• [What is required]: Once the pictures are removed, reproduce what is left of the data below exactly.

Pixel coordinate grounding data:
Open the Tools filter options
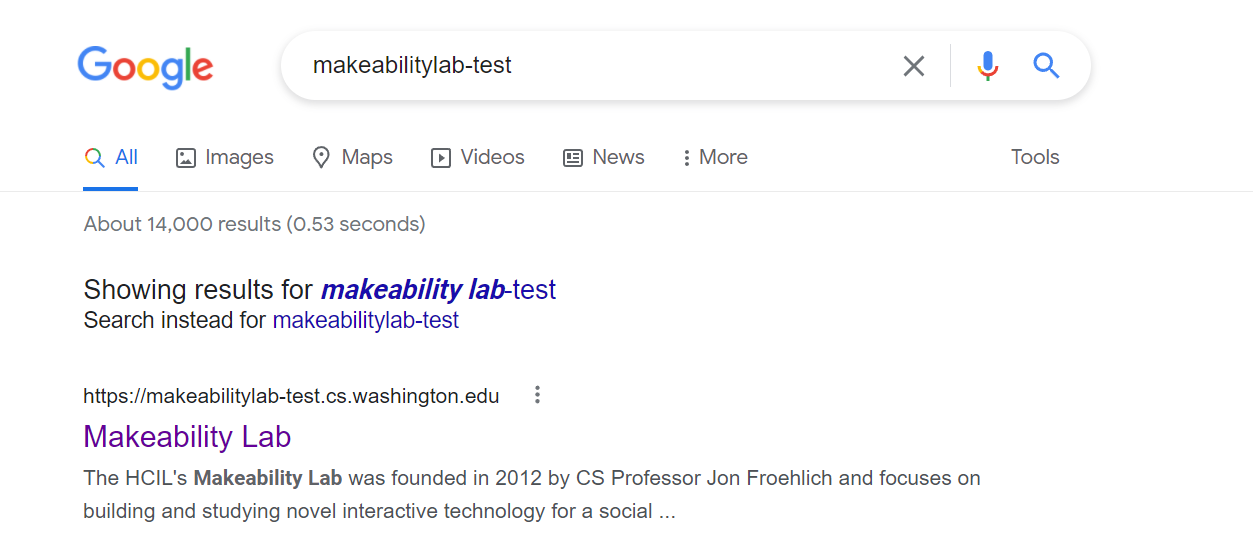Image resolution: width=1253 pixels, height=540 pixels. [1034, 157]
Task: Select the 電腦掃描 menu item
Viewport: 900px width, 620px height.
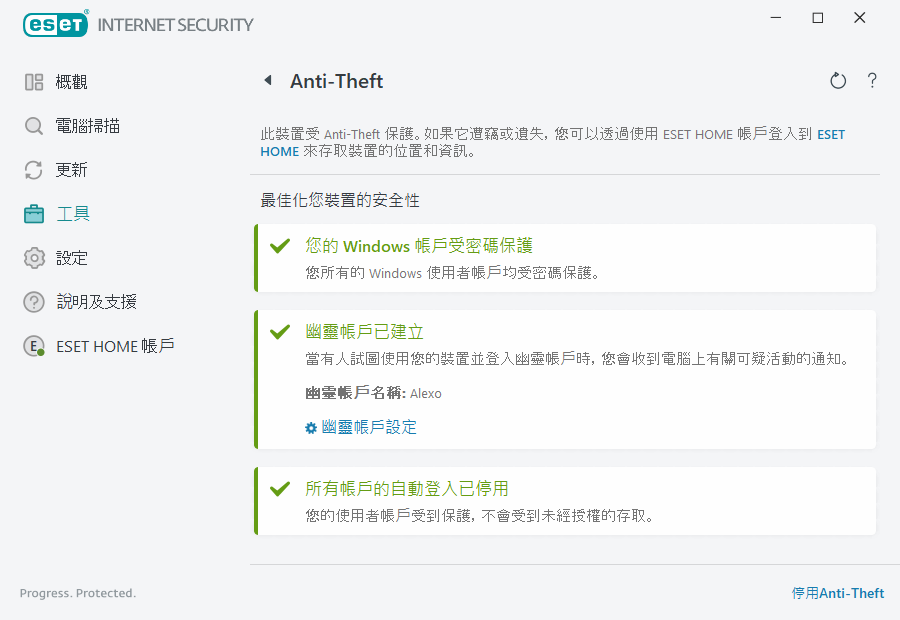Action: 88,126
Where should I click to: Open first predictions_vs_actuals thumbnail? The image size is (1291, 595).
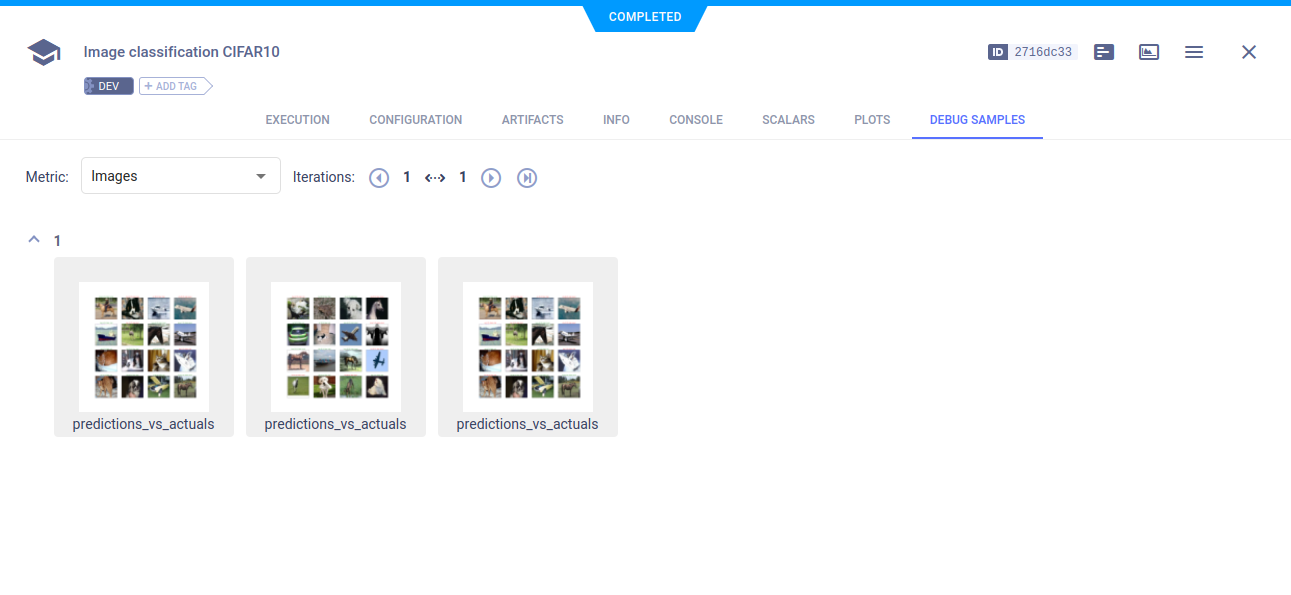144,346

• [Exercise solution]:
Open the Tools filter options
Image resolution: width=1253 pixels, height=540 pixels. [1034, 157]
Task: Select the 電腦掃描 menu item
Viewport: 900px width, 620px height.
Action: 88,126
Where should I click to: Open first predictions_vs_actuals thumbnail? The image size is (1291, 595).
144,346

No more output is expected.